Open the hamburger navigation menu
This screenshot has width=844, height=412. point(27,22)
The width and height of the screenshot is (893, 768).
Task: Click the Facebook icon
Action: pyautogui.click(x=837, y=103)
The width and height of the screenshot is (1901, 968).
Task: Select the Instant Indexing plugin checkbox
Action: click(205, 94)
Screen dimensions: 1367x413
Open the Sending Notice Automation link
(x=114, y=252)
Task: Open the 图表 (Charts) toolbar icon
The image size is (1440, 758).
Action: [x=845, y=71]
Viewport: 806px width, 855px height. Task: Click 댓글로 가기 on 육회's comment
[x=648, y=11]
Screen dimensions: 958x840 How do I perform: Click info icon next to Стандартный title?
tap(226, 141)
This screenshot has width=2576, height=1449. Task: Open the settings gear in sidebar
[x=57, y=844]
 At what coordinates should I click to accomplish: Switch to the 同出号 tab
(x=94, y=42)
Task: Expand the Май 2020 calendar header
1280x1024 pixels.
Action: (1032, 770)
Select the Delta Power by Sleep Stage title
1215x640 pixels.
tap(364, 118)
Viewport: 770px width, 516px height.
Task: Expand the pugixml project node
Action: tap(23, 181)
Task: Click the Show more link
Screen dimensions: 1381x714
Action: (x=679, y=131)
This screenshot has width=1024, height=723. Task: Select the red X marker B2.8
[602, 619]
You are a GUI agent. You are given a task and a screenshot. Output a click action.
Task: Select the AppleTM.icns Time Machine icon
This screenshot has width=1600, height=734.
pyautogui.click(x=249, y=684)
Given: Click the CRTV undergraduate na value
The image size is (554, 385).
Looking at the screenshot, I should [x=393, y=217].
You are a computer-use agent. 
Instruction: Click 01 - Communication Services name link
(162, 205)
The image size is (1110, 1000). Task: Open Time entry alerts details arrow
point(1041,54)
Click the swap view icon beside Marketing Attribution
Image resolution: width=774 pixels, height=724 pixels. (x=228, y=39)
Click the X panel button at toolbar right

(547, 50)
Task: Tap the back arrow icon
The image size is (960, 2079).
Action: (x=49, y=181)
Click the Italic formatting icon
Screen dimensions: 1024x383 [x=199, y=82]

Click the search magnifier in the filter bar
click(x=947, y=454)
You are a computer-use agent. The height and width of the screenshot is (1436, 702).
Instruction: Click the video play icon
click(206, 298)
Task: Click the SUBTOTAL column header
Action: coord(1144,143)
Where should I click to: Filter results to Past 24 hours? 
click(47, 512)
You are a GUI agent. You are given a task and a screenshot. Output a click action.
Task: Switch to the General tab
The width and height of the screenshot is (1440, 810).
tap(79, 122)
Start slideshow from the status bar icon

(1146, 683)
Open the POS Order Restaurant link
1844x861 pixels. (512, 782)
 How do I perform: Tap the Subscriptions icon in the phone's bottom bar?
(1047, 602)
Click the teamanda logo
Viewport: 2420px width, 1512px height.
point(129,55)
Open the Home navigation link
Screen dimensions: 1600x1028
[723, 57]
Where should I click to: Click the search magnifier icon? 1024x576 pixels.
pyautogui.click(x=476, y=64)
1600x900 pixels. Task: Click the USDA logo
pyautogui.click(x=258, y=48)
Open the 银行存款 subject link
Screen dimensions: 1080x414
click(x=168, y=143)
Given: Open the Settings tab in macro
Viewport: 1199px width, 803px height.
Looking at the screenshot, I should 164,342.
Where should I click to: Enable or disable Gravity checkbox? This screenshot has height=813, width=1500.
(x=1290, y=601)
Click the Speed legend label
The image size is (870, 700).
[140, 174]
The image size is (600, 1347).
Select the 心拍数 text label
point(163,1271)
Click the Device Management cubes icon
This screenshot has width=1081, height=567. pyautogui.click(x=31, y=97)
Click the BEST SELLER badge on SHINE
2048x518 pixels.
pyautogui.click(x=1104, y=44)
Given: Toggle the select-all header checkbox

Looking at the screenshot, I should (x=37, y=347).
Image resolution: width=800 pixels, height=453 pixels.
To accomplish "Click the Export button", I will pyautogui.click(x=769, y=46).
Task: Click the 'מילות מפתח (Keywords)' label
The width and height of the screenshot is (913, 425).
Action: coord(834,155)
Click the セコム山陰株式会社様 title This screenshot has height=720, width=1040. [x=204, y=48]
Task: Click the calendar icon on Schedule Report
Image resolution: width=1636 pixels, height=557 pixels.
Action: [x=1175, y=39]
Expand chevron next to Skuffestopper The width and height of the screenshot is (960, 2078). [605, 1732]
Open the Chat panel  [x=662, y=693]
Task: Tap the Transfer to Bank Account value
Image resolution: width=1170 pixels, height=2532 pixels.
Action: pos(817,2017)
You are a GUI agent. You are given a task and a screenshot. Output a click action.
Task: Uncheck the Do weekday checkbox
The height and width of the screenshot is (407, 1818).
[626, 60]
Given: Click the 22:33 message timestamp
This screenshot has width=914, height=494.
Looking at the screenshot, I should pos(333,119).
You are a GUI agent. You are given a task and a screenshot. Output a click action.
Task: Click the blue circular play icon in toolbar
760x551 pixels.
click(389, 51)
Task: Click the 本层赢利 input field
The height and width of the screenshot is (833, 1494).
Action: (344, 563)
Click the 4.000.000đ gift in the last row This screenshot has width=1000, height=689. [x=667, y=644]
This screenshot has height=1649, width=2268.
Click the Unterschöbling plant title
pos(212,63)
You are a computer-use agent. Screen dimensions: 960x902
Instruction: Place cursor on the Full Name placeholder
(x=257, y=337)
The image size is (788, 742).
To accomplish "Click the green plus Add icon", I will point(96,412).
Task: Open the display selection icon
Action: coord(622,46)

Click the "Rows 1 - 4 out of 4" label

*-*-*

**EXERCISE BRIEF**
Every record, restated word for word, should make up your reply.

**RESULT**
Open the hamburger navigation menu
This screenshot has width=844, height=412. point(27,22)
The width and height of the screenshot is (893, 768).
Task: Click the Facebook icon
Action: pyautogui.click(x=837, y=103)
The width and height of the screenshot is (1901, 968).
Task: Select the Instant Indexing plugin checkbox
Action: click(205, 94)
Screen dimensions: 1367x413
Open the Sending Notice Automation link
(x=114, y=252)
Task: Open the 图表 (Charts) toolbar icon
The image size is (1440, 758).
Action: [x=845, y=71]
Viewport: 806px width, 855px height. Task: Click 댓글로 가기 on 육회's comment
[x=648, y=11]
Screen dimensions: 958x840 How do I perform: Click info icon next to Стандартный title?
tap(226, 141)
This screenshot has width=2576, height=1449. Task: Open the settings gear in sidebar
[x=57, y=844]
 At what coordinates should I click to accomplish: Switch to the 同出号 tab
(x=94, y=42)
Task: Expand the Май 2020 calendar header
1280x1024 pixels.
Action: (1032, 770)
Select the Delta Power by Sleep Stage title
1215x640 pixels.
tap(364, 118)
Viewport: 770px width, 516px height.
Task: Expand the pugixml project node
Action: tap(23, 181)
Task: Click the Show more link
Screen dimensions: 1381x714
Action: (x=679, y=131)
This screenshot has width=1024, height=723. Task: Select the red X marker B2.8
[602, 619]
You are a GUI agent. You are given a task and a screenshot. Output a click action.
Task: Select the AppleTM.icns Time Machine icon
This screenshot has width=1600, height=734.
pyautogui.click(x=249, y=684)
Given: Click the CRTV undergraduate na value
The image size is (554, 385).
Looking at the screenshot, I should [x=393, y=217].
You are a computer-use agent. 
Instruction: Click 01 - Communication Services name link
(162, 205)
The image size is (1110, 1000). Task: Open Time entry alerts details arrow
point(1041,54)
Click the swap view icon beside Marketing Attribution
Image resolution: width=774 pixels, height=724 pixels. (x=228, y=39)
Click the X panel button at toolbar right

(547, 50)
Task: Tap the back arrow icon
The image size is (960, 2079).
Action: (x=49, y=181)
Click the Italic formatting icon
Screen dimensions: 1024x383 [x=199, y=82]

Click the search magnifier in the filter bar
click(x=947, y=454)
You are a computer-use agent. The height and width of the screenshot is (1436, 702).
Instruction: Click the video play icon
click(206, 298)
Task: Click the SUBTOTAL column header
Action: coord(1144,143)
Where should I click to: Filter results to Past 24 hours? 
click(47, 512)
You are a GUI agent. You are given a task and a screenshot. Output a click action.
Task: Switch to the General tab
The width and height of the screenshot is (1440, 810).
tap(79, 122)
Start slideshow from the status bar icon

(1146, 683)
Open the POS Order Restaurant link
1844x861 pixels. (512, 782)
 How do I perform: Tap the Subscriptions icon in the phone's bottom bar?
(1047, 602)
Click the teamanda logo
Viewport: 2420px width, 1512px height.
point(129,55)
Open the Home navigation link
Screen dimensions: 1600x1028
[723, 57]
Where should I click to: Click the search magnifier icon? 1024x576 pixels.
pyautogui.click(x=476, y=64)
1600x900 pixels. Task: Click the USDA logo
pyautogui.click(x=258, y=48)
Open the 银行存款 subject link
Screen dimensions: 1080x414
click(x=168, y=143)
Given: Open the Settings tab in macro
Viewport: 1199px width, 803px height.
Looking at the screenshot, I should 164,342.
Where should I click to: Enable or disable Gravity checkbox? This screenshot has height=813, width=1500.
(x=1290, y=601)
Click the Speed legend label
The image size is (870, 700).
[140, 174]
The image size is (600, 1347).
Select the 心拍数 text label
point(163,1271)
Click the Device Management cubes icon
This screenshot has width=1081, height=567. pyautogui.click(x=31, y=97)
Click the BEST SELLER badge on SHINE
2048x518 pixels.
pyautogui.click(x=1104, y=44)
Given: Toggle the select-all header checkbox

Looking at the screenshot, I should (x=37, y=347).
Image resolution: width=800 pixels, height=453 pixels.
To accomplish "Click the Export button", I will pyautogui.click(x=769, y=46).
Task: Click the 'מילות מפתח (Keywords)' label
The width and height of the screenshot is (913, 425).
Action: coord(834,155)
Click the セコム山陰株式会社様 title This screenshot has height=720, width=1040. [x=204, y=48]
Task: Click the calendar icon on Schedule Report
Image resolution: width=1636 pixels, height=557 pixels.
Action: [x=1175, y=39]
Expand chevron next to Skuffestopper The width and height of the screenshot is (960, 2078). [605, 1732]
Open the Chat panel  [x=662, y=693]
Task: Tap the Transfer to Bank Account value
Image resolution: width=1170 pixels, height=2532 pixels.
Action: pos(817,2017)
You are a GUI agent. You are given a task and a screenshot. Output a click action.
Task: Uncheck the Do weekday checkbox
The height and width of the screenshot is (407, 1818).
[626, 60]
Given: Click the 22:33 message timestamp
This screenshot has width=914, height=494.
Looking at the screenshot, I should pos(333,119).
You are a GUI agent. You are given a task and a screenshot. Output a click action.
Task: Click the blue circular play icon in toolbar
760x551 pixels.
click(389, 51)
Task: Click the 本层赢利 input field
The height and width of the screenshot is (833, 1494).
Action: (344, 563)
Click the 4.000.000đ gift in the last row This screenshot has width=1000, height=689. [x=667, y=644]
This screenshot has height=1649, width=2268.
Click the Unterschöbling plant title
pos(212,63)
You are a computer-use agent. Screen dimensions: 960x902
Instruction: Place cursor on the Full Name placeholder
(x=257, y=337)
The image size is (788, 742).
To accomplish "Click the green plus Add icon", I will point(96,412).
Task: Open the display selection icon
Action: coord(622,46)

Click the "Rows 1 - 4 out of 4" label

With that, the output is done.